(Stored dataset items)
▶

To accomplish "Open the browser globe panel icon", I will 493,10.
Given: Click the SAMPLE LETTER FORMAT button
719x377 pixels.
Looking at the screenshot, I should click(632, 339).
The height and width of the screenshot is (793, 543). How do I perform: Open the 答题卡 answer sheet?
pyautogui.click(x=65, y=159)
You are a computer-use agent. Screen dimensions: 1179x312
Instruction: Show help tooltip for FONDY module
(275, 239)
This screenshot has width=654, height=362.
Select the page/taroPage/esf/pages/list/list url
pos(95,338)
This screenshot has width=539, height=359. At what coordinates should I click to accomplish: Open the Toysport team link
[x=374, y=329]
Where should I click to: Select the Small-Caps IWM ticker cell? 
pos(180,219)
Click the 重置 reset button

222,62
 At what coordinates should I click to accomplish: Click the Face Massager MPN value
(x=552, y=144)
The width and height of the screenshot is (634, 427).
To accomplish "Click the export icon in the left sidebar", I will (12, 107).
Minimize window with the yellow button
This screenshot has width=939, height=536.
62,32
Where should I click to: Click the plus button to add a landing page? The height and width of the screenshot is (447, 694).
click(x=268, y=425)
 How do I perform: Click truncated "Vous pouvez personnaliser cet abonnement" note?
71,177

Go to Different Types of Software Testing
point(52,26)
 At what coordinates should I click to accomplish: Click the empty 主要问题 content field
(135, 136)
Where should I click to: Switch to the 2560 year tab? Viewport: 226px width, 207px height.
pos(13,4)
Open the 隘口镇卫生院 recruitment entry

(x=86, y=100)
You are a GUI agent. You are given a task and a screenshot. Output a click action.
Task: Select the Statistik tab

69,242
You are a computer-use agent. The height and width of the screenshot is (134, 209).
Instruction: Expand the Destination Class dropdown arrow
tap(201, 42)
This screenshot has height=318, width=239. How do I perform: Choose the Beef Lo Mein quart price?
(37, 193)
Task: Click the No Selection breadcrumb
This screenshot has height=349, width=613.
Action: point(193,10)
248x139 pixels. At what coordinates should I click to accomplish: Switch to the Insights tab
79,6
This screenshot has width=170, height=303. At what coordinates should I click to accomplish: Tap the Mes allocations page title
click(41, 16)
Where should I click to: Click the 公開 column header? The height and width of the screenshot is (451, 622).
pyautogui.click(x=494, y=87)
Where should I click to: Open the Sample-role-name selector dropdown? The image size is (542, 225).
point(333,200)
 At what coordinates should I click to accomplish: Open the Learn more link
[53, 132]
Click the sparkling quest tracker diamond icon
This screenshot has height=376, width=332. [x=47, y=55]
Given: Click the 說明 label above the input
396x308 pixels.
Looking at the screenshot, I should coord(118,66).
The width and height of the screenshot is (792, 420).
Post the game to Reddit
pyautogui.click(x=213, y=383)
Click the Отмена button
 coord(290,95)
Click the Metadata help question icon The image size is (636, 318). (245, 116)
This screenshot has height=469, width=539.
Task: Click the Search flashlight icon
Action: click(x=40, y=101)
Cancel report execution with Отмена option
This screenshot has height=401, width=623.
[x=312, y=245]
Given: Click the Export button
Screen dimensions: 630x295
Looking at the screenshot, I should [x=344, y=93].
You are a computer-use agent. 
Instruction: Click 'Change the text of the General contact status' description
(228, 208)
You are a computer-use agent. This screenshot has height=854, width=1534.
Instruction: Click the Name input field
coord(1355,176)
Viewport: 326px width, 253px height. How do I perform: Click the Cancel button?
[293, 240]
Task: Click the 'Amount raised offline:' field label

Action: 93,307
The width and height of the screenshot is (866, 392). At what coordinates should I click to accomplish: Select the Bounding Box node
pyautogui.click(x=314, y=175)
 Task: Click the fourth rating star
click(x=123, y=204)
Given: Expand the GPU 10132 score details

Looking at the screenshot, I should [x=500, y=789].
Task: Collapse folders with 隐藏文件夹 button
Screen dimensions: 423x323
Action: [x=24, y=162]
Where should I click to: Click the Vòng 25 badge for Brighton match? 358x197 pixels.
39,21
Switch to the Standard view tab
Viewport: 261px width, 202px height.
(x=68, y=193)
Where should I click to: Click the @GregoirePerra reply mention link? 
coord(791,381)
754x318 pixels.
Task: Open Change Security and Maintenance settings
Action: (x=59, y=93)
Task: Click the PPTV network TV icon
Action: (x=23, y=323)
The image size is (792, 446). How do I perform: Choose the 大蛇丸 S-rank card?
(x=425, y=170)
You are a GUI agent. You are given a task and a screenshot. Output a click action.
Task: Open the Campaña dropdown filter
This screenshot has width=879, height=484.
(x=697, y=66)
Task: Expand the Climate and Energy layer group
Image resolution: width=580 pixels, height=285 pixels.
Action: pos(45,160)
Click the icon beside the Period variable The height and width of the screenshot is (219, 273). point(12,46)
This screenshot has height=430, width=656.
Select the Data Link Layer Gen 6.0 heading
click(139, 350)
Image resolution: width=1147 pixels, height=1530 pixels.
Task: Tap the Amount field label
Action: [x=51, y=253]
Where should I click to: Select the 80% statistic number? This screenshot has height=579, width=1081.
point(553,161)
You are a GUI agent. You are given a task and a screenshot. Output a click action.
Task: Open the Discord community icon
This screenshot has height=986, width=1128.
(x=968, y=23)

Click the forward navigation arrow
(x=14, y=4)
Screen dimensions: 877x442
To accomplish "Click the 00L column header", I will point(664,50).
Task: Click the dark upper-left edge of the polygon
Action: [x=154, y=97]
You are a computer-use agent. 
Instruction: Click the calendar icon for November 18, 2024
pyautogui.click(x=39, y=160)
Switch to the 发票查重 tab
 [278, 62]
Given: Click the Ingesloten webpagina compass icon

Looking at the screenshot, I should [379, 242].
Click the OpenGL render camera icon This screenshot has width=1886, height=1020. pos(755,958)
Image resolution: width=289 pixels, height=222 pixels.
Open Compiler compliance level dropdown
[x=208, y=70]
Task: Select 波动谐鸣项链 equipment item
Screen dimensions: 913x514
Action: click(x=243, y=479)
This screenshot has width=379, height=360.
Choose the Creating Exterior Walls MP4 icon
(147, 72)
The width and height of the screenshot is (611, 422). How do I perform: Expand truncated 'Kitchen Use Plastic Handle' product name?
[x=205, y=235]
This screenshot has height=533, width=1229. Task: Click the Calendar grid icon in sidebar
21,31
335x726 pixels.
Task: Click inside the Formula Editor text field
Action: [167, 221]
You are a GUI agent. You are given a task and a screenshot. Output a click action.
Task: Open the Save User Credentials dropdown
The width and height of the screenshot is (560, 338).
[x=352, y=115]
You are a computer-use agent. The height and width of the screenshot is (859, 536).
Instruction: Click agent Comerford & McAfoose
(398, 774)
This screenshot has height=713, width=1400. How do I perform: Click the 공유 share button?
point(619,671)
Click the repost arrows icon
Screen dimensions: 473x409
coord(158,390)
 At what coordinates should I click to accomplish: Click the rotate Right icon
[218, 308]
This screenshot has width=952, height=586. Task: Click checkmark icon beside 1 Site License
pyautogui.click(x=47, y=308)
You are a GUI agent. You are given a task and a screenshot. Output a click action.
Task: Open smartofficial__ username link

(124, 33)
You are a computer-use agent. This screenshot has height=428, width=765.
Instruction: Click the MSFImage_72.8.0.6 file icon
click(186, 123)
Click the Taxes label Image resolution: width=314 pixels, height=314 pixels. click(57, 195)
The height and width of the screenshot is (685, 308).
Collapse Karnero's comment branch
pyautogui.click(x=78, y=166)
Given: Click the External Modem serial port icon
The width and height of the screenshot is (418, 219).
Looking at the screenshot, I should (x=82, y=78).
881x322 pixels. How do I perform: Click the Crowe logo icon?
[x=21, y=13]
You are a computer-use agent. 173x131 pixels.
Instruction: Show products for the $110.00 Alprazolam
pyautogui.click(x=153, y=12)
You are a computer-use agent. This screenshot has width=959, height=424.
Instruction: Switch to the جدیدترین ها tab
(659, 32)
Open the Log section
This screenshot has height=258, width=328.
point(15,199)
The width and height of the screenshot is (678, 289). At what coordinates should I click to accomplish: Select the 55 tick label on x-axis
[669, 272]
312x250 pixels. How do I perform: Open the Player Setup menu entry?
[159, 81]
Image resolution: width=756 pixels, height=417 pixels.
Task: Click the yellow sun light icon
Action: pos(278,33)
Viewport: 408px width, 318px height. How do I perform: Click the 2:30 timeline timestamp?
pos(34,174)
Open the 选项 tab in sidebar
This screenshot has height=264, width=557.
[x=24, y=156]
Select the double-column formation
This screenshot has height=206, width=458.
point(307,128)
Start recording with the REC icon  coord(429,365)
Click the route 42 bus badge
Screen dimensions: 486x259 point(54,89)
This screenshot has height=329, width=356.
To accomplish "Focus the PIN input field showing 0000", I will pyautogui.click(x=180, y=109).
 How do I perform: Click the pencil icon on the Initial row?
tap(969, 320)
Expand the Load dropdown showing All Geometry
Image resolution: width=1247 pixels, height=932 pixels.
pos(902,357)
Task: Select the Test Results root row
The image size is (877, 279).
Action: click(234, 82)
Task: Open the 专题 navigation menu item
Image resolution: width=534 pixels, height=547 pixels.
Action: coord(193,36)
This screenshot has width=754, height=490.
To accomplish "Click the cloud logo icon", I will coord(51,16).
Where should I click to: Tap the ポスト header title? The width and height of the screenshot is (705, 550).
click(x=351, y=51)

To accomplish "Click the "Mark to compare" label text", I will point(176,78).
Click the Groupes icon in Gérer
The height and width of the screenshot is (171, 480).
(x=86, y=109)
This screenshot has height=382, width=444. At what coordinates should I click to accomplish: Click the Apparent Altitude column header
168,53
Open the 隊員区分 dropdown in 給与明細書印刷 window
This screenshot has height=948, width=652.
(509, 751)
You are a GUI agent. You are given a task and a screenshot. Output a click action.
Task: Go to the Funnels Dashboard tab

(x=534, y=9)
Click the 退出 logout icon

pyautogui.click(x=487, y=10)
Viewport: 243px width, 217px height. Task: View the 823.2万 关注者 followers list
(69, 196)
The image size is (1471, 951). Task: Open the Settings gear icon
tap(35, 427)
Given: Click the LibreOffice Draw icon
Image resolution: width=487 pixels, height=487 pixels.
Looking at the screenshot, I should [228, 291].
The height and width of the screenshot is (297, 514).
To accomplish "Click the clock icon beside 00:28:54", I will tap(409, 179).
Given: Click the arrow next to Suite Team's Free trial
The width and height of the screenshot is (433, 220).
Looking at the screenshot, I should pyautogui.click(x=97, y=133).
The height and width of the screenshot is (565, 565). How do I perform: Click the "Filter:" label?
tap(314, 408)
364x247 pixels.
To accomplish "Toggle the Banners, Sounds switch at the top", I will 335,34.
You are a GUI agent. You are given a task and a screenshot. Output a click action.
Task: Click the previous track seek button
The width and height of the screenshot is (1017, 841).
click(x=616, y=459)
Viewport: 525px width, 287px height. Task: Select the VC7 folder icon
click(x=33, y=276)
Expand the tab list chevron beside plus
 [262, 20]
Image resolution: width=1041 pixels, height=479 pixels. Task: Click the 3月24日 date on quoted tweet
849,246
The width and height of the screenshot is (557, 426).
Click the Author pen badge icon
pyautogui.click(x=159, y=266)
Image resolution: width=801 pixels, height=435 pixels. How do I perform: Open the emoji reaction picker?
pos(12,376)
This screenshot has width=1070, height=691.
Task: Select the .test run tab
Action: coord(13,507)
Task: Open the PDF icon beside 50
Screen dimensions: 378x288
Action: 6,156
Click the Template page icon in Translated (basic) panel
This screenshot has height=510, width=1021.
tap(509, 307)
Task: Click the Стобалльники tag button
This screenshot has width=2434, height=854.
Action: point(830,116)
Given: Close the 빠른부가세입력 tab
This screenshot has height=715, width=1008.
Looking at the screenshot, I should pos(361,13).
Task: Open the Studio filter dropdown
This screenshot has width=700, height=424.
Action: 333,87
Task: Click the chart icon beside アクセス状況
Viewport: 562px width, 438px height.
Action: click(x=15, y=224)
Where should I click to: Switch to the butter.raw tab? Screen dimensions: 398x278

◀

## WORK ORDER
The entries above hold the needed span. Transcribe exactly the lines from the one with "Click the Groupes icon in Gérer" to the one with "Given: Click the arrow", both included.

## TASK OUTPUT
Click the Groupes icon in Gérer
The height and width of the screenshot is (171, 480).
(x=86, y=109)
This screenshot has height=382, width=444. At what coordinates should I click to accomplish: Click the Apparent Altitude column header
168,53
Open the 隊員区分 dropdown in 給与明細書印刷 window
This screenshot has height=948, width=652.
(509, 751)
You are a GUI agent. You are given a task and a screenshot. Output a click action.
Task: Go to the Funnels Dashboard tab

(x=534, y=9)
Click the 退出 logout icon

pyautogui.click(x=487, y=10)
Viewport: 243px width, 217px height. Task: View the 823.2万 关注者 followers list
(69, 196)
The image size is (1471, 951). Task: Open the Settings gear icon
tap(35, 427)
Given: Click the LibreOffice Draw icon
Image resolution: width=487 pixels, height=487 pixels.
Looking at the screenshot, I should [228, 291].
The height and width of the screenshot is (297, 514).
To accomplish "Click the clock icon beside 00:28:54", I will tap(409, 179).
Given: Click the arrow next to Suite Team's Free trial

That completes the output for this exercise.